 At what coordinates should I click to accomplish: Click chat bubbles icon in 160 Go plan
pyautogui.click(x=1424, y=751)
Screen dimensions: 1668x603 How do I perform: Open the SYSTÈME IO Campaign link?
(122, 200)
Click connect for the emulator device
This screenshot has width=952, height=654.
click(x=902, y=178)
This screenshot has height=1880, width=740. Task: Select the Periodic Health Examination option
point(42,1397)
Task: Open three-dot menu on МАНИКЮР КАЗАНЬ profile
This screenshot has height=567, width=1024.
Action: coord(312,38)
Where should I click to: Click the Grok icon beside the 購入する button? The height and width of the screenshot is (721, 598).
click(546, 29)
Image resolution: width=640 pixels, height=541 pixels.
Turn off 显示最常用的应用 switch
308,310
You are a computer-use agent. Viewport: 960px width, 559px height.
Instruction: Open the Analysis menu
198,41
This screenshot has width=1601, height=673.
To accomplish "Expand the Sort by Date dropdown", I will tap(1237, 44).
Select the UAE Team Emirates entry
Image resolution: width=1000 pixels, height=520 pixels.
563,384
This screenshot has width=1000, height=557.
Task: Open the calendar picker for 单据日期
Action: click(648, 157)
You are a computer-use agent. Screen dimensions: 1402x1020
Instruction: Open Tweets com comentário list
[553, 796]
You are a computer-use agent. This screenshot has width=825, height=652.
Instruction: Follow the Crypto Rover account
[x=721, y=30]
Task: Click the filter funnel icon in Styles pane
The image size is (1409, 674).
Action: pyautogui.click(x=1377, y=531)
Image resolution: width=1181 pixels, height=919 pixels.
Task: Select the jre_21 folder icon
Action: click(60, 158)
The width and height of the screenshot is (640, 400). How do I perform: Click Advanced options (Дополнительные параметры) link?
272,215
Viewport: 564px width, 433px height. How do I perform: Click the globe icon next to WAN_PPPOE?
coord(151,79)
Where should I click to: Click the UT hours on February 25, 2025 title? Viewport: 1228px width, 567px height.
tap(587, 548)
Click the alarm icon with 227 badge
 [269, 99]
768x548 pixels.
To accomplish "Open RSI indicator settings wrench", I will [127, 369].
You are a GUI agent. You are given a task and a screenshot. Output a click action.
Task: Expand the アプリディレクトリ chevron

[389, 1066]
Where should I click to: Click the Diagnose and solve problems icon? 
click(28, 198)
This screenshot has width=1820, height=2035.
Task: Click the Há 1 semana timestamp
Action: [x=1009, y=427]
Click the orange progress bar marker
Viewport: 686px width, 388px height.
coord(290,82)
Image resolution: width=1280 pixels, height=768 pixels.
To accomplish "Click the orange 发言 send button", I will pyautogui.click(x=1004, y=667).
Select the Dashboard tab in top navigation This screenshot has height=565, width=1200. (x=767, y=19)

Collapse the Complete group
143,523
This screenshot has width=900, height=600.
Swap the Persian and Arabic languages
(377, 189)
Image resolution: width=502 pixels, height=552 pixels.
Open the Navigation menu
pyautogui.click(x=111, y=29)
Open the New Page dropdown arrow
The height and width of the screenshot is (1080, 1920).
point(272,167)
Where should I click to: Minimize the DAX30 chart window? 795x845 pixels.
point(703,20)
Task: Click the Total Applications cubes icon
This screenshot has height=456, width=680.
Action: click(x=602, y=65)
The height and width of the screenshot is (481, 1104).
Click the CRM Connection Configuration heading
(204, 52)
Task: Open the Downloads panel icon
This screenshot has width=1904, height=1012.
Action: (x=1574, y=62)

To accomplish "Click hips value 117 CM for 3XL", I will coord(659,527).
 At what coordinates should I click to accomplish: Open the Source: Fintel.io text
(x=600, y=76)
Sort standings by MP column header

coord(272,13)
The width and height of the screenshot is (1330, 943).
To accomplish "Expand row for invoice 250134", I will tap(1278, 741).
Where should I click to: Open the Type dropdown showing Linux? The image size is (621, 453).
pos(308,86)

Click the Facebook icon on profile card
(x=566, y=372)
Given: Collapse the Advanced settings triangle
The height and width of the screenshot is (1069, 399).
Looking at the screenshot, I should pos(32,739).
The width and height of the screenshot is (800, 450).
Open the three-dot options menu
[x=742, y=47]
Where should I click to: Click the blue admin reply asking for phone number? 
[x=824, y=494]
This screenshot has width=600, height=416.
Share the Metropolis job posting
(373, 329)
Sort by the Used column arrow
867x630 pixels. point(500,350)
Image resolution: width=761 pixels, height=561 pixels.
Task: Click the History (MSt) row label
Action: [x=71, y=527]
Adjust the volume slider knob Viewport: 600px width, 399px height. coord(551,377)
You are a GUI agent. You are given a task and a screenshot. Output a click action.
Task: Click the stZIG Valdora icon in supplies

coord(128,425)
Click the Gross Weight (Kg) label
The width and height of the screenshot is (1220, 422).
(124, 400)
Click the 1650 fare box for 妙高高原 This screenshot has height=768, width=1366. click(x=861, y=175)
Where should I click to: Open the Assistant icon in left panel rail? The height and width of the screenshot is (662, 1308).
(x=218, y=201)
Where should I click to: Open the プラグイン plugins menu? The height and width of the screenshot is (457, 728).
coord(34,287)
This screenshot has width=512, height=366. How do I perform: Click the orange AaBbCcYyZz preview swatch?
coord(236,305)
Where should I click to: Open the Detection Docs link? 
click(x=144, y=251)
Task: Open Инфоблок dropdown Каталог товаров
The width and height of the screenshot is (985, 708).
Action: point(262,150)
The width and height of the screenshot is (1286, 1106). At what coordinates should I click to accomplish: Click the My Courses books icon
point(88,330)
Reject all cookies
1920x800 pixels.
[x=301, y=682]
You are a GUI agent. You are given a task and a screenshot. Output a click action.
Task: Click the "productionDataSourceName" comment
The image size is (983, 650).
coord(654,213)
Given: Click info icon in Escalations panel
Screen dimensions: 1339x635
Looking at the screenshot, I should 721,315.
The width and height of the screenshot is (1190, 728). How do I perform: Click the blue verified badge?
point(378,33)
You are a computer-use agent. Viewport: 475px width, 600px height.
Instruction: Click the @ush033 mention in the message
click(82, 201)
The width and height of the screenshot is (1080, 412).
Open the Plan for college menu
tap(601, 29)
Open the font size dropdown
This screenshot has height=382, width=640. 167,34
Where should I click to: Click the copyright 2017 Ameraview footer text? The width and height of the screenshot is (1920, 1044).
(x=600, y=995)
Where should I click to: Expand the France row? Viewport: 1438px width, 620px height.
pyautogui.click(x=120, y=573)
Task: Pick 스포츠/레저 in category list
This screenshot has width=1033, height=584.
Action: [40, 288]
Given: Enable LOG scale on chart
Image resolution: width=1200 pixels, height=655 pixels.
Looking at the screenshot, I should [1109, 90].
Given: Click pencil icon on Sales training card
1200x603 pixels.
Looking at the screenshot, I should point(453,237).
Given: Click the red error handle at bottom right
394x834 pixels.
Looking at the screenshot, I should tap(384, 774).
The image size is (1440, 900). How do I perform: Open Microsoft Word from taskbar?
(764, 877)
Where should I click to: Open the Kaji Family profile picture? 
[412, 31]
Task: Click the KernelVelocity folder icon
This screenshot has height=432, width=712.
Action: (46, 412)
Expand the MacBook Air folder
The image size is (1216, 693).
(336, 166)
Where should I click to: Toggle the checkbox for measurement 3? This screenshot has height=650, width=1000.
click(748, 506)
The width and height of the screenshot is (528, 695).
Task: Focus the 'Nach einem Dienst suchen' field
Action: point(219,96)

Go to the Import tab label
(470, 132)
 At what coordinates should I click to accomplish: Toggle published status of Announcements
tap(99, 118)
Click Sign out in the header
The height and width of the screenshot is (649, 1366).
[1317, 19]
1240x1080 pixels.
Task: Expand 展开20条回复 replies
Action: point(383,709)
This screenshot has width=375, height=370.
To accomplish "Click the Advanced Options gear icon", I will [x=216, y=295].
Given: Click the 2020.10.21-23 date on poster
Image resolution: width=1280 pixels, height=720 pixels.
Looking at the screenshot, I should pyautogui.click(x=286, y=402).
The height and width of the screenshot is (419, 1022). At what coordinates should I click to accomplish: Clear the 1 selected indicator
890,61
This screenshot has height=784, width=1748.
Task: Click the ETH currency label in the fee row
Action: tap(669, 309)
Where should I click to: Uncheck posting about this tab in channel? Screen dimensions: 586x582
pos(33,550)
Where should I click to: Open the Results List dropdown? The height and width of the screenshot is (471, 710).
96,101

*TASK OBJECTIVE*: When you reach the line holding "Where should I click to: Open the Type" in the records above, begin reproducing exactly, stop after the line holding "This screenshot has width=600, height=416.", and output nothing else.

*EXPECTED OUTPUT*:
Where should I click to: Open the Type dropdown showing Linux? The image size is (621, 453).
pos(308,86)

Click the Facebook icon on profile card
(x=566, y=372)
Given: Collapse the Advanced settings triangle
The height and width of the screenshot is (1069, 399).
Looking at the screenshot, I should pos(32,739).
The width and height of the screenshot is (800, 450).
Open the three-dot options menu
[x=742, y=47]
Where should I click to: Click the blue admin reply asking for phone number? 
[x=824, y=494]
This screenshot has width=600, height=416.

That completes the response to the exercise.